State and local governments make payroll with public money, which is why this news organization launched its annual I-Team Payroll Project this month to provide the public with details on how government employees are compensated.
The Payroll Project includes a searchable online database of 388,643 salaries — and counting — from employees in state government, as well as area counties, school districts, cities, townships, villages and other local entities such as libraries.
The Payroll Project is assembled using Ohio public records law. This week, March 11-17, is National Sunshine Week, a time to raise awareness of the importance of transparency in government and access to public records.
Dennis Hetzel, president of the Ohio News Media Association, said there’s good reason public employees’ payroll and personnel records should be accessible.
“These are taxpayer dollars and there’s no accountability if you don’t know how the money is being spent,” he said.
The database currently has the salaries of public employees who earned at least $50,000 — Ohio’s median household income is $50,674, according to the U.S. Census Bureau.
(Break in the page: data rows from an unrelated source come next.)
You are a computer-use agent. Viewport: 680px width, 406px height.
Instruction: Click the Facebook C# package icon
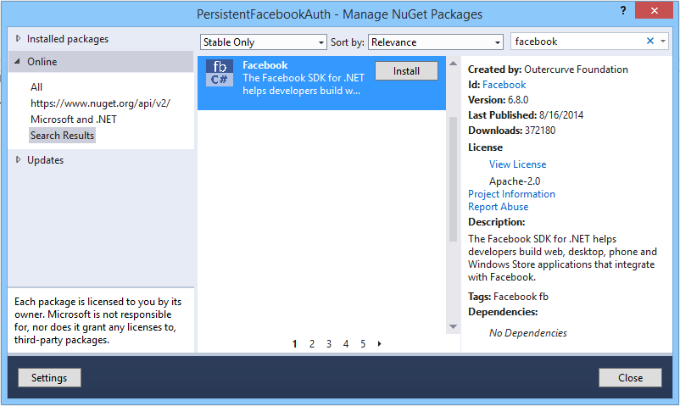[220, 73]
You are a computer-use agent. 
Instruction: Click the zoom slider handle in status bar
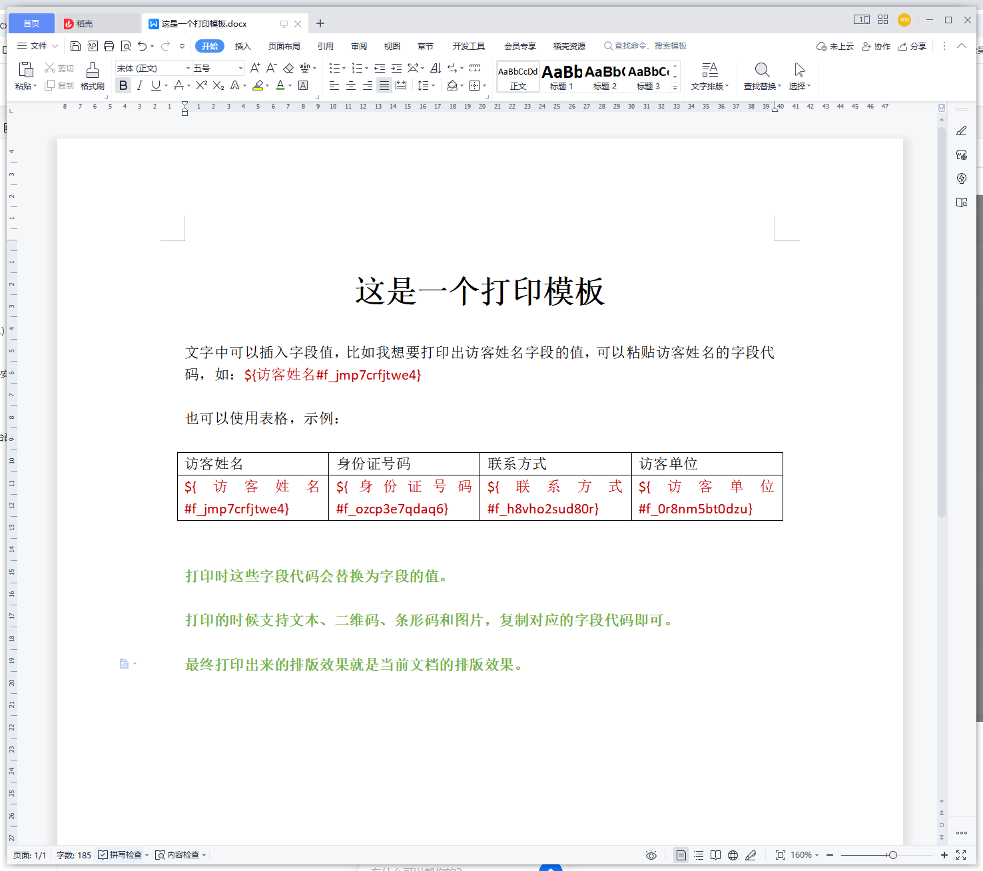point(892,855)
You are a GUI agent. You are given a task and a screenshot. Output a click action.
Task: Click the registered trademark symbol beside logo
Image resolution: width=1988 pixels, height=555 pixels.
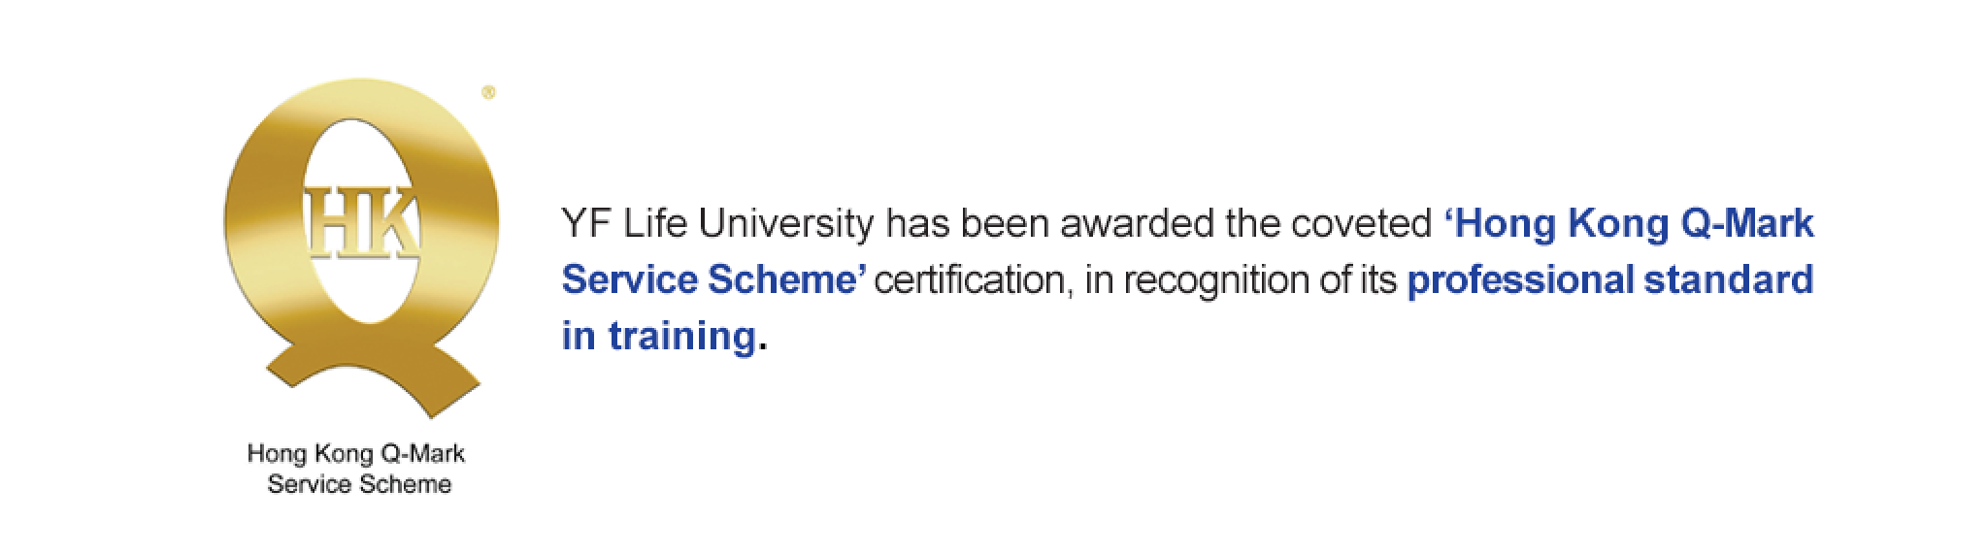(488, 93)
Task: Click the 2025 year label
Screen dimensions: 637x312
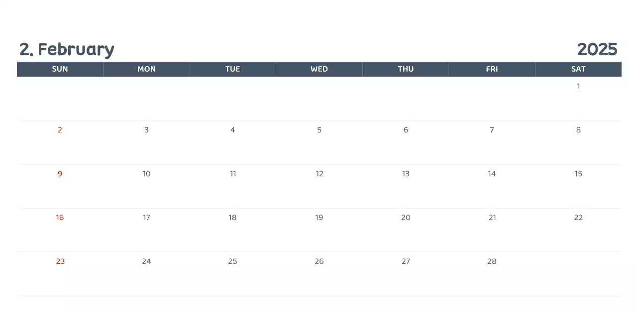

It includes state employees and numerous government in our region for the years 2014 through 2016. We are gathering 2017 payroll data and updating the database as information is received.
The Payroll Project does more than provide links to individual salaries. It helps identify trends and makes government accountable for its decisions. Here are some of the findings from the Payroll Project in recent years:
- The city of Kettering hired new firefighters last year to bring down the amount of overtime put on firefighters revealed on the Payroll Project.
- State lawmakers voted to give local elected officials 5 percent annual pay raises while giving state employees 2.5 percent annual pay raises.
- Departing Dayton city administrators boost their pay when they leave with a payout from the city’s controversial “executive savings plan.”
- Ohio taxpayers are on the hook for more than $444 million owed to state employees for unused vacation and sick leave payouts, a benefit available to few in the private sector.
- Three years after the Greater Dayton RTA’s union chief told the I-Team that the days of bus drivers pulling in six figures with overtime was “long gone,” the agency paid five drivers more than $100,000.
- Local school superintendents generally earn less than the national average in base salary, but many receive contract perks that far exceed their peers in other parts of the country.
- Central State University improved its finances in part by trimming its administrative staff and cutting payroll. Wright State University meanwhile is facing a budget crisis after years of over-spending.
- Male state of Ohio employees are paid, on average, nearly 6 percent more than female state employees.